▸ **Source extract**
begin
On this screen we’re going to determine the limit of a function at a point where the function is undefined, using an approach that’s very similar to that of Lab 1.1 at the end of Chapter 1.

Reminder: \[\text{The limit of the function $f(x)$ as $x$ approaches $a$, written} \] \[\lim_{x \to a} f(x) = L \] \[\text{is a number $L$ (if one exists)}\] \[\text{such that $f(x)$ is $\underbrace{\text{as close to}}_{\Large{\text{within } \pm

\epsilon} \text{ of}}$ $L$ as we want whenever $x$ is $\underbrace{\text{sufficiently close to}}_{\Large{\text{within }

\pm \delta \text{ of}}}$ $a.$ }\]

The function we’re going to consider for this lab is $g(x) = \dfrac{2^x\, -\, 2}{x-1}.$ As you can see, this function is undefined for $x=1$ since the denominator would be zero there. A graph of the function thus has a hole at $x=1,$ as shown.
end
▸ **Source material**
begin
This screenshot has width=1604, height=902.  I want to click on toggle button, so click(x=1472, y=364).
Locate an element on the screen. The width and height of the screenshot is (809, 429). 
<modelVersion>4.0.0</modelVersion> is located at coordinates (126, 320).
end
▸ **Problem to solve**
Continue the limit lab on $g(x) = \dfrac{2^x - 2}{x-1}$ from the point where it stops, right after the sentence about the hole in the graph at $x=1$.

▸ **Written response**
We don’t know (or pretend to not know, anyway) the exact height, the *y*-value, of that hole. But we have marked its approximate location on the *y*-axis with the label *“L”* since the (currently unknown) exact value of this *y*-location is

\[\lim_{x \to 1}\overbrace{\frac{2^x\, -\, 2}{x-1}}^{g(x)} = L\]
We’re going to work to determine the value of *L* to whatever level of precision we would like. While this may seem like a silly exercise, we’re actually engaging in a deep use of Calculus tools (as well as some basic ideas of data analysis).

*Note:* If you have taken Calculus before, you may know a fancy way to compute this limit exactly. You could also use any number of online resources to find its value easily. Please don’t. Later in the course we’re going to need the crucial ideas and tools we’re developing here, and so ask that you complete the activities below. In the end we don’t really care what “the answer” is to this particular limit; instead, we care that you’re working to develop an understanding of Calculus and its tools that will allow you to do whatever you want in the future.

This lab is based on work done by the CLEAR Calculus Project at Oklahoma State University.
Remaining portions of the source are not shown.